• [Written instruction 1]: According to the Clyde Tombaugh article, who hired Tombaugh in 1929 to conduct planet-search photography?
• [Written instruction 2]: Pick up the Clyde Tombaugh article after its final entry and keep it going.

• [Reading passage]:
And join his friends, fans and family for the big Plutopalooza street party downtown on July 25 and follow-up lectures and reports that will continue at annual Tombaugh Days celebrations each February at the Las Cruces Museum of Nature & Science.
Little Pluto, and the achievements of the man who discovered it, are wonders whose depths we have only begun to probe and appreciate.
S. Derrickson Moore may be reached at dmoore, @DerricksonMoore on Twitter and Tout, or call 575-541-5450.

•1906: Feb. 4: Clyde William Tombaugh born on a farm near Streator, Ill.
•1922: Family moved to Kansas farm
•1925: Graduated from Burdett High School, Burdett, Kan.
•1926: Constructed first telescope
•1927-28: Constructed 9-inch telescope
•1929: After sending planetary sketches to Lowell Observatory in Flagstaff, Ariz., hired by observatory director V. M. Slipher to conduct planet-search photography
•1930: Feb. 18: Discovered ninth planet Pluto by comparing “blinking” photographic plates
•1930: March 13: Official announcement of the discovery
•1931: Awarded the Jackson-Gwilt Medal and Gift by the Royal Astronomical Society in recognition of his discovery. Also received the Edwin Emory Slosson Scholarship to University of Kansas, Lawrence, Kan.

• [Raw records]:
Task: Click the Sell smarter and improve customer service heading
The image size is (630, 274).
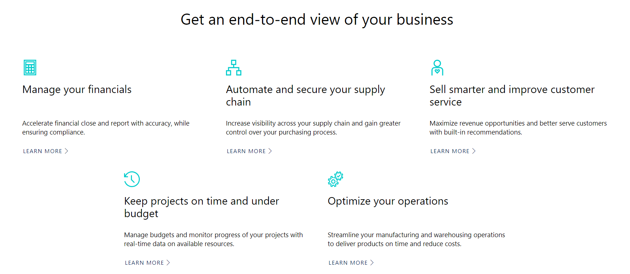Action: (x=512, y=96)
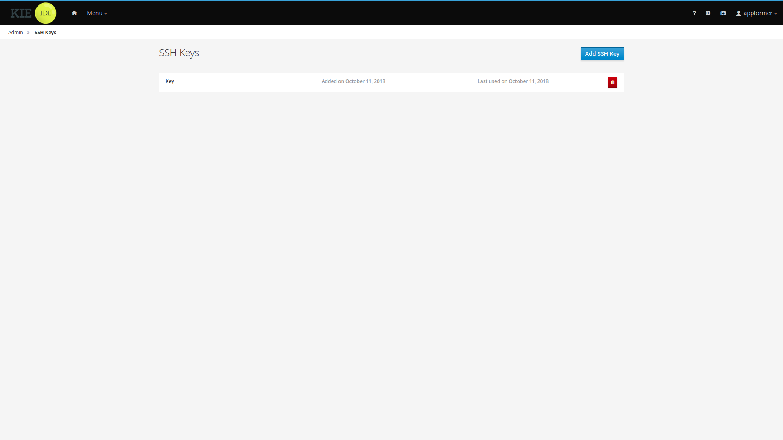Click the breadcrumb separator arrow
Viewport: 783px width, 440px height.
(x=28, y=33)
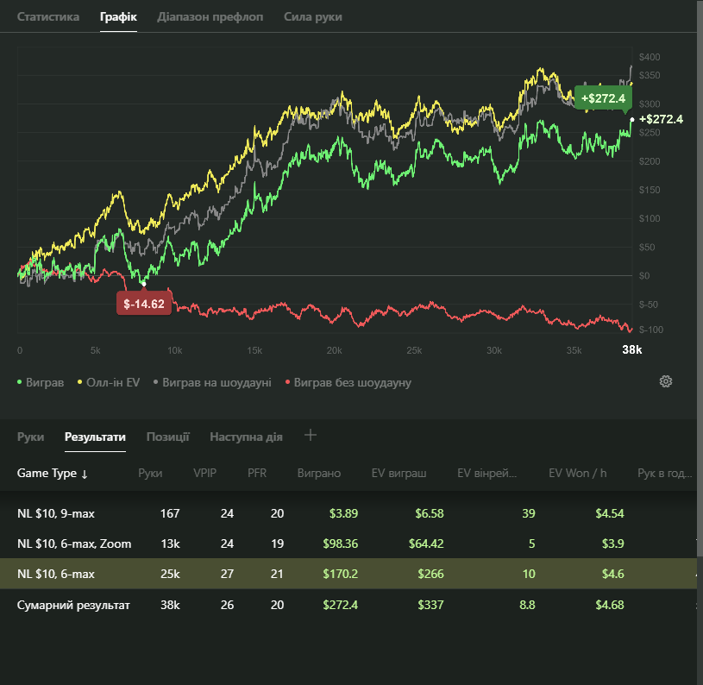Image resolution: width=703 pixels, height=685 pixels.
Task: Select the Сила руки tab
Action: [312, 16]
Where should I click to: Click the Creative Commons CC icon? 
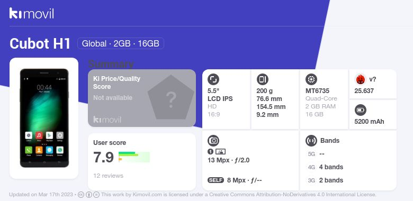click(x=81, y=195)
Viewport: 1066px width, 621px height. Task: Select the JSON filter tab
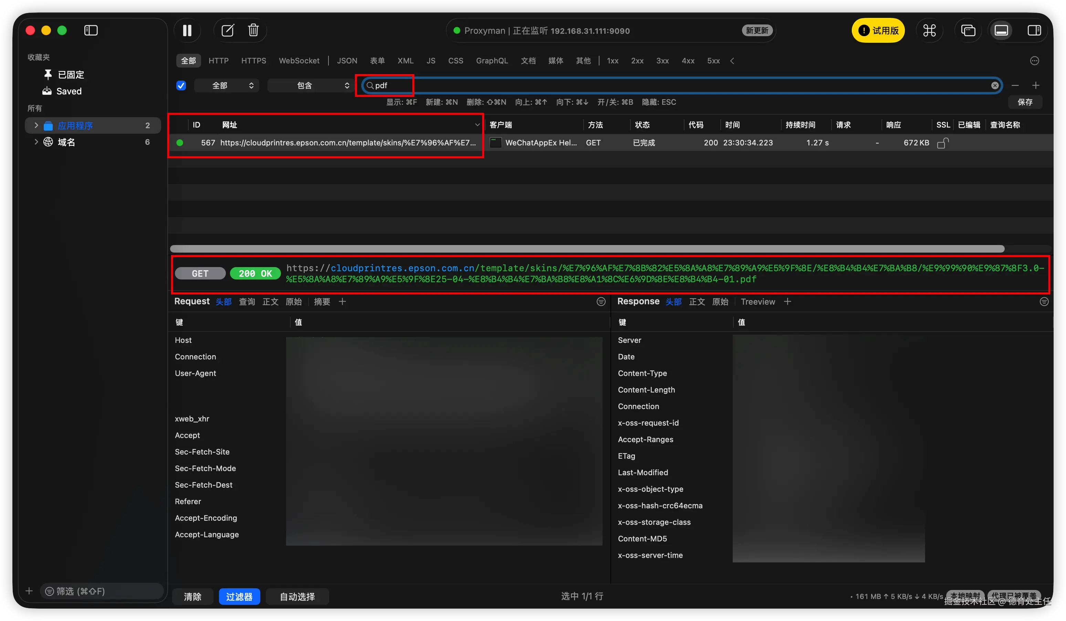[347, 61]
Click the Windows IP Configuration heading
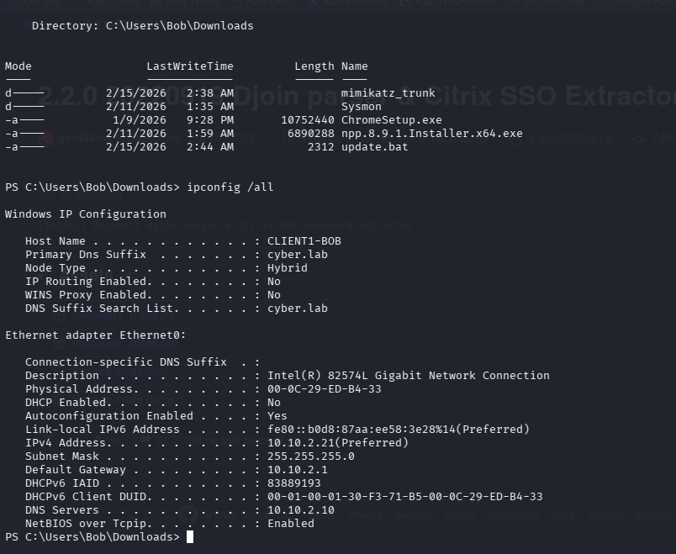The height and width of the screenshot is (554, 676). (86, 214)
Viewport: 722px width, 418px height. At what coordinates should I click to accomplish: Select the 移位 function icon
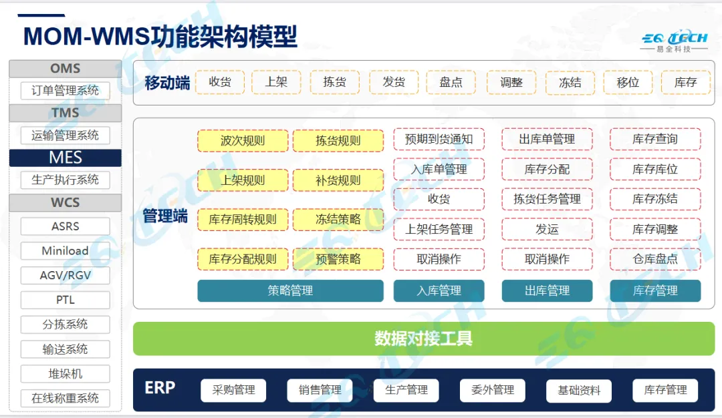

• [Final answer 1]: V. M. Slipher, the director of Lowell Observatory.

• [Final answer 2]:
•1932: Entered University of Kansas as a freshman; continued planet search work at Lowell Observatory in the summers while pursuing his university education
•1934: Married Patricia (Patsy) Edson (two children: Annette, born 1940 and Alden, born 1945)
•1936: B.A., University of Kansas
•1939: M.A., University of Kansas. Thesis: “Study of the Observational Capabilities of the University’s 27-inch Newtonian Reflector with a Program to Restore the Telescope to Pristine Condition”
•1943-45: Taught at Arizona State Teachers College (now Northern Arizona University) in Flagstaff, Ariz. serving first as physics instructor for the college and later as navigation instructor for the Navy V-12 program
•1945: End of the Trans-Saturnian Planet Search at Lowell Observatory. In addition to identifying the ninth planet Pluto, during the course of the planet search Tombaugh discovered numerous star clusters and clusters of galaxies, hundreds of asteroids, two comets, one nova and showed the full extent of the Great Perseus-Andromeda Stratum of Extra-Galactic Nebulae.
•1945-46: Visiting Assistant Professor in Astronomy at University of California at Los Angeles
•1946: Moved to Las Cruces, N.M.
•1946-50: As Chief of Optical Measurements Section at White Sands Proving Ground, Tombaugh was responsible for the tracking telescopes used to photograph rockets and missiles during test flights.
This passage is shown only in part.